Ultimately we found an acceptable fetch depth for Git operations, made some changes to build scripts, and set reasonable idle timers for CI hosts to avoid the biggest effects of churn, but this led to another interesting discovery...

Config

I saved the best one for last - this one was a bit of a surprise once we stumbled upon it in the monthly cost breakdown. Especially if your business is Compliance-minded, you'll likely have AWS Config enabled in order to record the history and changes of resources in your account. You can also enable specific Conformance Packs such as FedRAMP or CIS Benchmarks in order to understand your compliance posture and which resources are not in compliance.

Unfortunately, each one of these packs contains numerous rules, and these often evaluate the same resources multiple times from different angles. For example, is the EBS volume of a given EC2 instance encrypted? Does that EC2 instance have only IMDSv2 metadata enabled? Each one of these rules executes across all live resources in your account, and will continue to monitor them after they have been retired in some cases. If you have a lot of churn in your resources, you may find that there is a fairly high rate of rule evaluations - and unfortunately, you pay for each one.

When tallying up the costs in this category we sadly came to the conclusion that it added up to literally thousands of dollars of spend. It can in fact exceed the cost of the very resources it is responsible for monitoring. That leaves us with a fairly difficult decision - do we abandon monitoring compliance of these CI fleet instances entirely, or is there some middle ground? Unfortunately AWS Config is enabled across an AWS Organization, and will monitor all accounts under that Organization. It would be possible to segregate the CI workloads into their own account, and potentially exclude that account from Config monitoring, but would you really want to? CI workloads are some of the most sensitive and in need of scrutiny, with the proliferation of supply-chain attacks, so it seems like this is one area most in need of monitoring and reporting.
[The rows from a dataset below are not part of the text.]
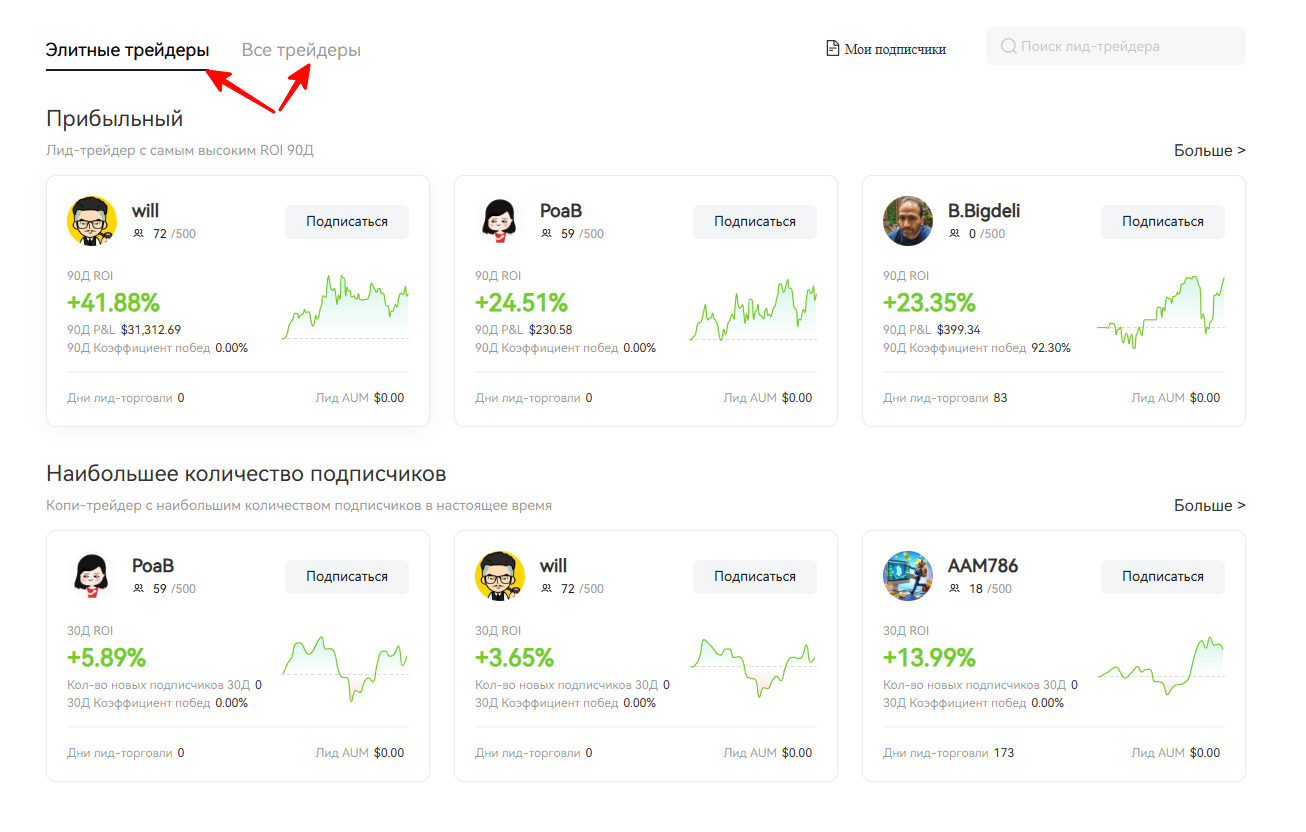Viewport: 1306px width, 832px height.
Task: Click B.Bigdeli's 90-day ROI chart
Action: [x=1160, y=312]
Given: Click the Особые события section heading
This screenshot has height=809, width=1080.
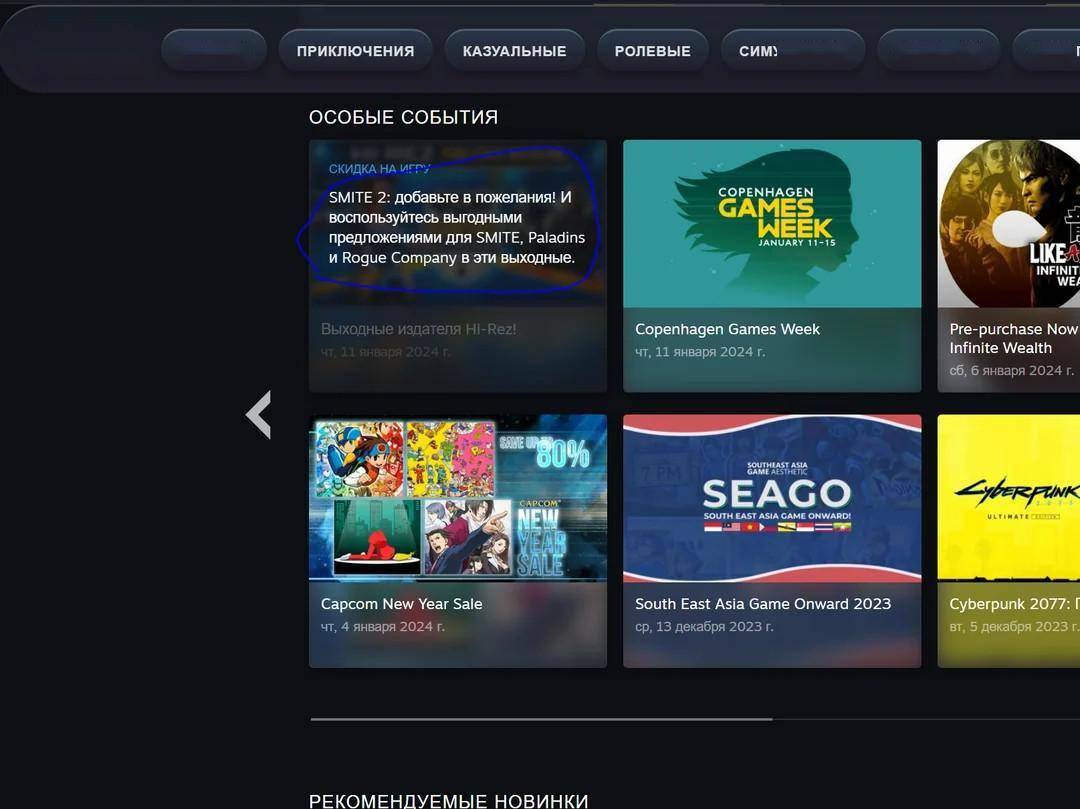Looking at the screenshot, I should click(x=403, y=117).
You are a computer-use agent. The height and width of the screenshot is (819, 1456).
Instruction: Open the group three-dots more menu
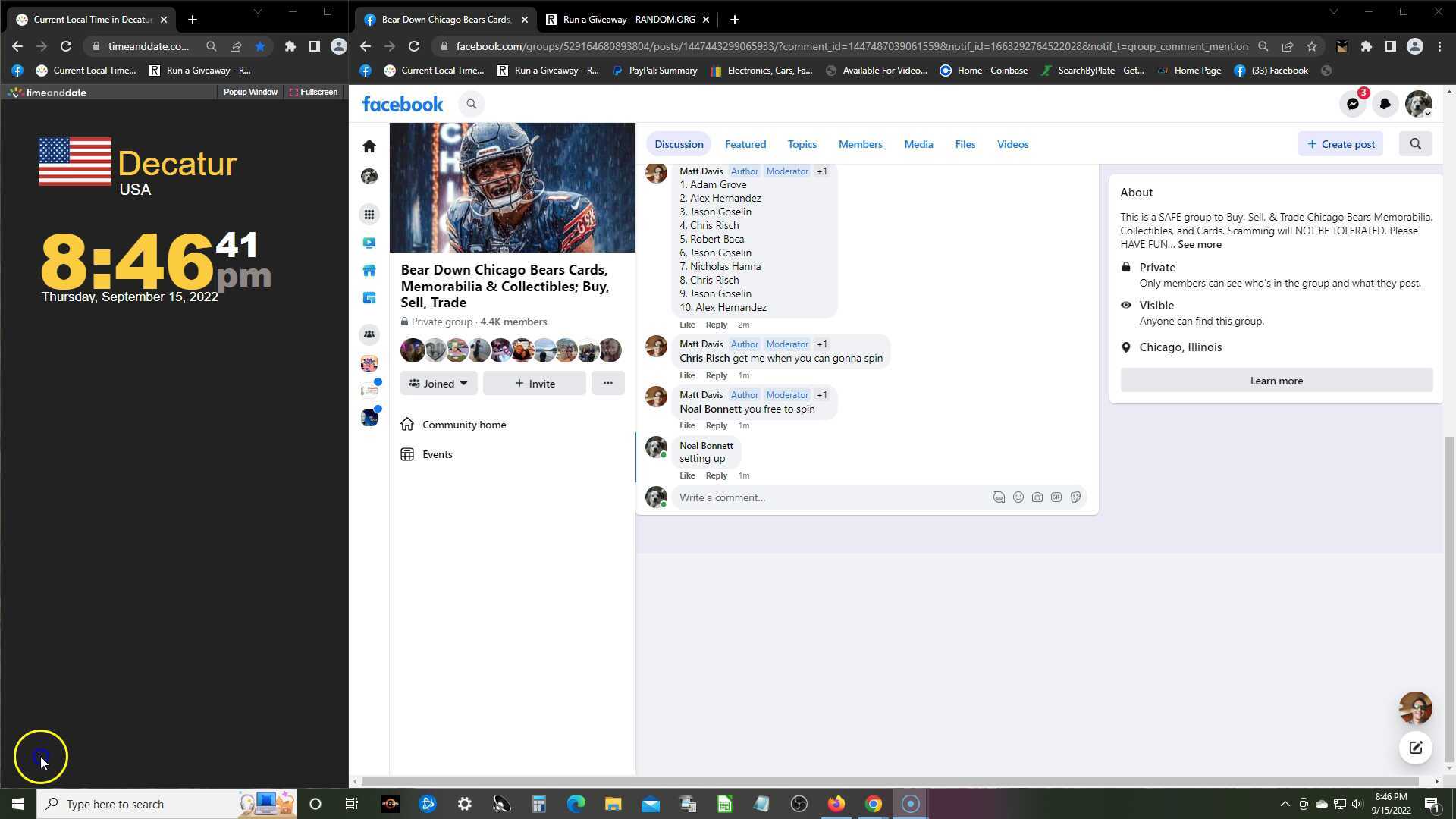607,383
This leaves most companies in a tricky spot. The only apparent solutions are to use external cloud-managed services (e.g. Github Actions hosted runners, Gitlab CI or Azure DevOps), or devise a way of limiting the resource churn. One example of this would be to only use far larger instances, and bin-pack containerised CI workloads onto fewer EC2 instances that have longer lifetimes. Combined with Spot Instances and Savings Plans, this could be a workable solution. Combining the spiky workloads with other more stable workloads in one containerised environment might be another, depending on your risk appetite.

Conclusion

When faced with an ever-increasing cloud bill with dozens of cost categories it can be a challenge to pick apart exactly what is driving the increase the most. Sometimes it can be surprising and eye-opening. I'd recommend at least spending a day or two drilling down into the Cost Explorer to gain an understanding of your current spend and what drives it - at the very least you'll be able to spot unusual patterns when they occur in future, and with any luck, determine opportunities for reductions that don't materially impact how you do software development.

In our case, it formed the conclusion that our total spend on self-managed CI was several times greater than the cost we were paying to the CI provider itself, and that non-EC2 Instance costs far outweighed the compute costs alone. This level of understanding is valuable when your spend is small - it's essential as it continues to grow in the future.